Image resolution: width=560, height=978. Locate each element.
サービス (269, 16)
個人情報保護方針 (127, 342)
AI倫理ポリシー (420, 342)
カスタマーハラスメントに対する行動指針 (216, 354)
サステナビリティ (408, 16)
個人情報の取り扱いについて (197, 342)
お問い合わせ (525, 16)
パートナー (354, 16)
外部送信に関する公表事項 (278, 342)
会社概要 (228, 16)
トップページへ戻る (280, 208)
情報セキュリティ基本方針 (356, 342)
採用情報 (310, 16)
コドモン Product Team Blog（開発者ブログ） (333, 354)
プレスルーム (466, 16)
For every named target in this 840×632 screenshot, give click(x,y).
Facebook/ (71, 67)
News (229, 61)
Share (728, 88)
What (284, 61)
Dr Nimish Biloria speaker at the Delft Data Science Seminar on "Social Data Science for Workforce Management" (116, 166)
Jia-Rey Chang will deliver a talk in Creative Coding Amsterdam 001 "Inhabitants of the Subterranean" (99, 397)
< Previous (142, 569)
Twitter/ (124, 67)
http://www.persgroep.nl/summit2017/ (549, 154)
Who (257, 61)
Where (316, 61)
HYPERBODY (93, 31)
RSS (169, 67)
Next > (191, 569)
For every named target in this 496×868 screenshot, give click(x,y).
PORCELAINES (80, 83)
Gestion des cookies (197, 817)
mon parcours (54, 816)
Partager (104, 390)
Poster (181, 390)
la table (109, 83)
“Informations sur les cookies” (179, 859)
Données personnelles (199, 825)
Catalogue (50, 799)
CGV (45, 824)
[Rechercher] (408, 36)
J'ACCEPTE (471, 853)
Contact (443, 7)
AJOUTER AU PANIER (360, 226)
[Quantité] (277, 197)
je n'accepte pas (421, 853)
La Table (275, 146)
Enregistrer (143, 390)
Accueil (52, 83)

| Directions |
Set down every one of the lines above, with no changes.

| The completed task |
Image resolution: width=560, height=978. Locate each element.
サービス (269, 16)
個人情報保護方針 (127, 342)
AI倫理ポリシー (420, 342)
カスタマーハラスメントに対する行動指針 (216, 354)
サステナビリティ (408, 16)
個人情報の取り扱いについて (197, 342)
お問い合わせ (525, 16)
パートナー (354, 16)
外部送信に関する公表事項 (278, 342)
会社概要 (228, 16)
トップページへ戻る (280, 208)
情報セキュリティ基本方針 (356, 342)
採用情報 (310, 16)
コドモン Product Team Blog（開発者ブログ） (333, 354)
プレスルーム (466, 16)
For every named target in this 840×632 screenshot, give click(x,y).
Facebook/ (71, 67)
News (229, 61)
Share (728, 88)
What (284, 61)
Dr Nimish Biloria speaker at the Delft Data Science Seminar on "Social Data Science for Workforce Management" (116, 166)
Jia-Rey Chang will deliver a talk in Creative Coding Amsterdam 001 "Inhabitants of the Subterranean" (99, 397)
< Previous (142, 569)
Twitter/ (124, 67)
http://www.persgroep.nl/summit2017/ (549, 154)
Who (257, 61)
Where (316, 61)
HYPERBODY (93, 31)
RSS (169, 67)
Next > (191, 569)
For every named target in this 496×868 screenshot, give click(x,y).
PORCELAINES (80, 83)
Gestion des cookies (197, 817)
mon parcours (54, 816)
Partager (104, 390)
Poster (181, 390)
la table (109, 83)
“Informations sur les cookies” (179, 859)
Données personnelles (199, 825)
Catalogue (50, 799)
CGV (45, 824)
[Rechercher] (408, 36)
J'ACCEPTE (471, 853)
Contact (443, 7)
AJOUTER AU PANIER (360, 226)
[Quantité] (277, 197)
je n'accepte pas (421, 853)
La Table (275, 146)
Enregistrer (143, 390)
Accueil (52, 83)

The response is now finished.